* [EXERCISE MATERIALS]:
++++++
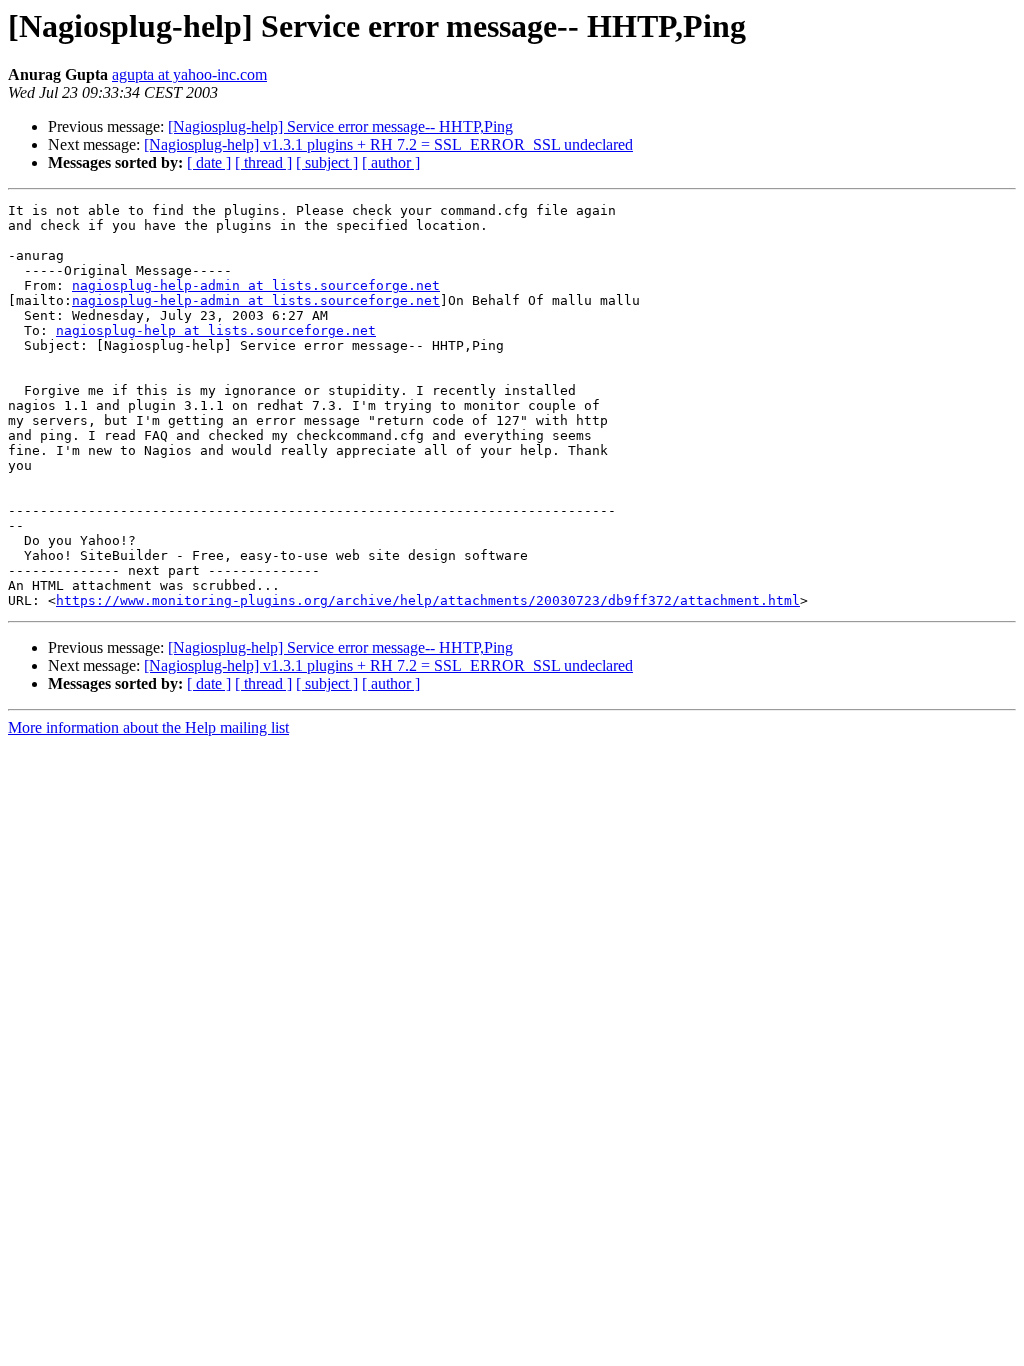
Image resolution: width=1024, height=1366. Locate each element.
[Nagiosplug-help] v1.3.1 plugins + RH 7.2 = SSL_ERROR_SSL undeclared (388, 144)
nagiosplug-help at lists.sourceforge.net (216, 330)
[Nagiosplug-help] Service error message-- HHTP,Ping (340, 126)
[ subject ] (327, 162)
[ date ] (209, 162)
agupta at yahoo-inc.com (189, 74)
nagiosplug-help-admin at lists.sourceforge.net (256, 285)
++++++
* [ABOUT THIS EXERCISE]: The answer must reproduce every line of the records above exactly, with all pictures left out.

* [EXERCISE ANSWER]:
Image resolution: width=1024, height=1366. Locate each element.
[Nagiosplug-help] v1.3.1 plugins + RH 7.2 = SSL_ERROR_SSL undeclared (388, 144)
nagiosplug-help at lists.sourceforge.net (216, 330)
[Nagiosplug-help] Service error message-- HHTP,Ping (340, 126)
[ subject ] (327, 162)
[ date ] (209, 162)
agupta at yahoo-inc.com (189, 74)
nagiosplug-help-admin at lists.sourceforge.net (256, 285)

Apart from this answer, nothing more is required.